Monday, December 3, 2012

How I Live Feminism

I received a very nice email from reader E over the weekend, who suggested that I take a stab at explaining how feminism plays out in my daily life. I thought this might be fun, and dispel a myth that I've faced over at my Tumblr project (that I'm only an "online" feminist and my time would be better spent working on "real" feminist issues.)

E asked, "how do you go about your life, do you shout out to the television when something isn't up to your standards (like I do), do you refrain from talking about your passion when among friends/family members who don't appreciate it (like I do :( )."

This got my wheels turning so I figured I'd beak down how feminism plays out in a few different spheres of my life: online, at work, with friends, with family, and in my free time.
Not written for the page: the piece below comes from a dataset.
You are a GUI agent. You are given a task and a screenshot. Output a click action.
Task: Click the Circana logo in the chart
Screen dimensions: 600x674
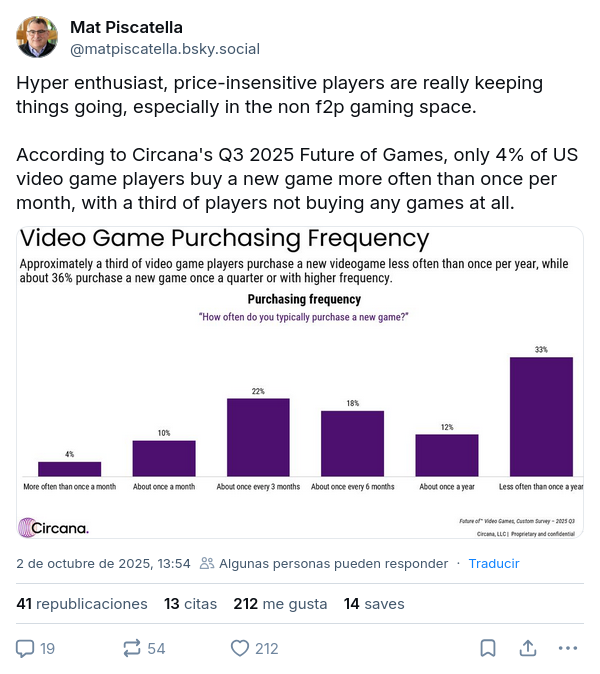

Online: It's no secret that I spend a lot of time engaged in online feminist activism. My primary activism is here, where I get into a detailed discussion of my opinions and reactions about social trends, pop culture, and etc. When I see something heinous on TV or online, yes, I yell at it and rage and then I try to take a reasoned analysis of it here and post why that cultural artifact is sexist.

I also fun the aforementioned Sexism! As Seen on Facebook Tumblr. My online presence is probably the most straightforward and comprehensive way to see the feminism in my life. However, there is a difference between how I use Twitter/Tumblr and Facebook. On Facebook, since I post under my "real" name and many of my "friends" and family are not feminists, I tone down my activism. I'm honest about what I believe and how I feel, but I don't inundate my page with as many articles and opinions. I don't see a ton of sexism on my own newsfeed that I need to call out, because I have defriended or unsubscribed from the most offensive people. When I do see sexist BS on a friend's page, I don't  always immediately call it/them out. It depends on how well I know them. If they're not worth it, I defriend. I will screen cap and share on Tumblr, however.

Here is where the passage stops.